Chocolate Banana Granola | BakeNQuilt.com

I love it when I can eat dessert for breakfast!  This banana chocolate granola is one of those recipes that is healthy enough that I feel ok eating it for breakfast but sinful enough that I kind of feel like I’m getting away with something.  I was inspired to experiment with using banana as a sweetener for my granola by the We Should Cocoa challenge.  Choclette is our host this month and picked banana and chocolate as our theme.  I was pretty happy about this as we love banana and chocolate together.  I already even had bananas on my counter top.  What I didn’t count on was how looooong it was going to take for those darn bananas to ripen in my chilly house.   My baking plans changed several times while I was waiting for them to be usable.  Since we’ve been recovering from leftover Halloween candy and an early Friends-giving party, I decided to try something a little healthier than the peanut butter cup filled banana bread I had been planning to make and made granola instead.
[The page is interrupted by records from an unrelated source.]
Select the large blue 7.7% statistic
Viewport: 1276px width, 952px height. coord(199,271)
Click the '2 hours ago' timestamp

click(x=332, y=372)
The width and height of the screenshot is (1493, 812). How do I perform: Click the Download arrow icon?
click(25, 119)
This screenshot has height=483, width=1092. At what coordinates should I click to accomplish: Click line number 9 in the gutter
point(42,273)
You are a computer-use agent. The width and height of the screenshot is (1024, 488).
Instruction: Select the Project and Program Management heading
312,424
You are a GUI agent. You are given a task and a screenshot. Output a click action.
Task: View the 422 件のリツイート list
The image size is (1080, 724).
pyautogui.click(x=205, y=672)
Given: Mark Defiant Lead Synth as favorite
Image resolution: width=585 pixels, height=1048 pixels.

I frequently use date paste to sweeten my granola naturally, so going from that to mashed banana as part of my sweetener was a no-brainer.  I made a slurry of cocoa powder, coconut oil, mashed banana and maple syrup which I mixed with rolled oats, nuts and sunflower seeds.  The aroma in the kitchen as I was baking the granola was just like banana bread!  I was really pleased that the banana flavor comes through in the finished granola as well.  It’s not a super-sweet granola, which I think is nice for a breakfast item.  I couldn’t resist throwing in some chocolate chips at the end though.   I make granola every week as it is my husband’s breakfast of choice, so it will be nice to have another recipe in the rotatation!

Banana Chocolate Granola
Recipe type: Breakfast
Cuisine: American
Prep time: 
Cook time: 
Total time: 
Serves: 5 cups
Granola sweetened with mashed banana and maple syrup and flavored with cocoa powder.
  • 3 Cups old fashioned rolled oats
  • pinch of salt
  • ½ cup seeds (I used raw sunflower seeds)
  • 1 cup nuts (I used raw almonds and cashews)
  • 2 Tbsp. unsweetened cocoa powder
  • 2 Tbsp. melted coconut oil
  • ½ tsp. cinnamon
  • 1 tsp. vanilla
  • 1 large banana, mashed
  • ¼ - ½ cup maple syrup
  • ½ cup chocolate chips
  1. Preheat the oven to 325F/162C and line a rimmed baking sheet with parchment paper or a silicone baking mat.
  2. In a large bowl, toss together the rolled oats, seeds, nuts and a pinch of salt.
  3. In a liquid measuring cup, mix together 2 Tbsp. of cocoa powder with 3 Tbsp. of hot water until the cocoa is dissolved.
  4. Add the coconut oil, cinnamon, vanilla and mashed banana to the cocoa powder mixture and mix until well combined.
  5. Add enough maple syrup to make 1 fluid cup of liquid.
  6. Pour the liquid over the oat mixture and stir until very well combined.
  7. Spread the oat mixture out onto the prepared baking sheet.
  8. Bake for 30-35 minutes, stirring every 10 minutes to prevent burning. The granola should feel fairly dry to the touch when done.
This is a fairly low sugar granola. If you like a sweeter granola or your banana is not very sweet, add 2-3 Tbsp. of brown sugar to the liquid mixture before tossing with the oats.